#### TASK ITEM
Give back the listing underneath, unchanged and complete.

::::::::

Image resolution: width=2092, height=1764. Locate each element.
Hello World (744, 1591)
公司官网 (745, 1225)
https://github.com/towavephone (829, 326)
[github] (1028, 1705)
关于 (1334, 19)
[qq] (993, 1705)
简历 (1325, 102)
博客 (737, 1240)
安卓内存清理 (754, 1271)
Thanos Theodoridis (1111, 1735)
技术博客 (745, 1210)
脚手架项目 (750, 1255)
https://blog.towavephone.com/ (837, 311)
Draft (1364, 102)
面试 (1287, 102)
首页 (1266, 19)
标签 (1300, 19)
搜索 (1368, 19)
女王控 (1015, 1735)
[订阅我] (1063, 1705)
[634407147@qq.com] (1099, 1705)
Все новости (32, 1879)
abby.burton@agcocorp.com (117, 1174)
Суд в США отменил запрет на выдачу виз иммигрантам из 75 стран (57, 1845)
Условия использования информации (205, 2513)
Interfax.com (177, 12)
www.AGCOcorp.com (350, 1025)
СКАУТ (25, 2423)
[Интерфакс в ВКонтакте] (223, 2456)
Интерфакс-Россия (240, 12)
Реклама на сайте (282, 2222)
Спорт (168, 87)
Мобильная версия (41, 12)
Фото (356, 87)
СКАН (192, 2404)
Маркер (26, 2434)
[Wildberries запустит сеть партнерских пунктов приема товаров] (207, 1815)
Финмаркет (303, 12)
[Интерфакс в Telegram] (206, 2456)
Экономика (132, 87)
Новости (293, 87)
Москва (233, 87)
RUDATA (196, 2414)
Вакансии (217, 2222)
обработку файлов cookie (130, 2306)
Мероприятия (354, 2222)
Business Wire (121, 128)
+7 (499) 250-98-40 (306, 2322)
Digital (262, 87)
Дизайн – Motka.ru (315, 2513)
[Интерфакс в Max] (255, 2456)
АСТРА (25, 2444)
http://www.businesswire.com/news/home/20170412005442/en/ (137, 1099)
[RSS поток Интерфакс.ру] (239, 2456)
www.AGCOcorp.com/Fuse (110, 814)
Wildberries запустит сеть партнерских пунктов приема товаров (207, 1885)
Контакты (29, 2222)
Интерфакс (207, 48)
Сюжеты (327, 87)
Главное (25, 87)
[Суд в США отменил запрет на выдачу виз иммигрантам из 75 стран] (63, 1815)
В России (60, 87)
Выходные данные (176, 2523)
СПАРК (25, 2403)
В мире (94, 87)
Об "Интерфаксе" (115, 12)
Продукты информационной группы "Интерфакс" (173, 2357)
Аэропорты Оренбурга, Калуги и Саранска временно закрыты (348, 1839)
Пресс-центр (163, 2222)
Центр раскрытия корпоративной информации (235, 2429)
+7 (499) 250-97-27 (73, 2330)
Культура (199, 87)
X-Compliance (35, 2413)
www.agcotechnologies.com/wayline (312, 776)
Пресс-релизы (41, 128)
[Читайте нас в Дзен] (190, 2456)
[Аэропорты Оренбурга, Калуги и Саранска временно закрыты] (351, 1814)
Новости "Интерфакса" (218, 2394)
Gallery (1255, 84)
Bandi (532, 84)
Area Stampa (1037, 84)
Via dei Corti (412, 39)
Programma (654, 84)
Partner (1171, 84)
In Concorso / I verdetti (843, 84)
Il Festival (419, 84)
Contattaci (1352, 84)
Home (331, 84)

::::::::

#### TASK OUTPUT
Image resolution: width=2092, height=1764. Locate each element.
Hello World (744, 1591)
公司官网 (745, 1225)
https://github.com/towavephone (829, 326)
[github] (1028, 1705)
关于 (1334, 19)
[qq] (993, 1705)
简历 (1325, 102)
博客 (737, 1240)
安卓内存清理 (754, 1271)
Thanos Theodoridis (1111, 1735)
技术博客 (745, 1210)
脚手架项目 (750, 1255)
https://blog.towavephone.com/ (837, 311)
Draft (1364, 102)
面试 (1287, 102)
首页 (1266, 19)
标签 (1300, 19)
搜索 (1368, 19)
女王控 (1015, 1735)
[订阅我] (1063, 1705)
[634407147@qq.com] (1099, 1705)
Все новости (32, 1879)
abby.burton@agcocorp.com (117, 1174)
Суд в США отменил запрет на выдачу виз иммигрантам из 75 стран (57, 1845)
Условия использования информации (205, 2513)
Interfax.com (177, 12)
www.AGCOcorp.com (350, 1025)
СКАУТ (25, 2423)
[Интерфакс в ВКонтакте] (223, 2456)
Интерфакс-Россия (240, 12)
Реклама на сайте (282, 2222)
Спорт (168, 87)
Мобильная версия (41, 12)
Фото (356, 87)
СКАН (192, 2404)
Маркер (26, 2434)
[Wildberries запустит сеть партнерских пунктов приема товаров] (207, 1815)
Финмаркет (303, 12)
[Интерфакс в Telegram] (206, 2456)
Экономика (132, 87)
Новости (293, 87)
Москва (233, 87)
RUDATA (196, 2414)
Вакансии (217, 2222)
обработку файлов cookie (130, 2306)
Мероприятия (354, 2222)
Business Wire (121, 128)
+7 (499) 250-98-40 (306, 2322)
Digital (262, 87)
Дизайн – Motka.ru (315, 2513)
[Интерфакс в Max] (255, 2456)
АСТРА (25, 2444)
http://www.businesswire.com/news/home/20170412005442/en/ (137, 1099)
[RSS поток Интерфакс.ру] (239, 2456)
www.AGCOcorp.com/Fuse (110, 814)
Wildberries запустит сеть партнерских пунктов приема товаров (207, 1885)
Контакты (29, 2222)
Интерфакс (207, 48)
Сюжеты (327, 87)
Главное (25, 87)
[Суд в США отменил запрет на выдачу виз иммигрантам из 75 стран] (63, 1815)
В России (60, 87)
Выходные данные (176, 2523)
СПАРК (25, 2403)
В мире (94, 87)
Об "Интерфаксе" (115, 12)
Продукты информационной группы "Интерфакс" (173, 2357)
Аэропорты Оренбурга, Калуги и Саранска временно закрыты (348, 1839)
Пресс-центр (163, 2222)
Центр раскрытия корпоративной информации (235, 2429)
+7 (499) 250-97-27 (73, 2330)
Культура (199, 87)
X-Compliance (35, 2413)
www.agcotechnologies.com/wayline (312, 776)
Пресс-релизы (41, 128)
[Читайте нас в Дзен] (190, 2456)
[Аэропорты Оренбурга, Калуги и Саранска временно закрыты] (351, 1814)
Новости "Интерфакса" (218, 2394)
Gallery (1255, 84)
Bandi (532, 84)
Area Stampa (1037, 84)
Via dei Corti (412, 39)
Programma (654, 84)
Partner (1171, 84)
In Concorso / I verdetti (843, 84)
Il Festival (419, 84)
Contattaci (1352, 84)
Home (331, 84)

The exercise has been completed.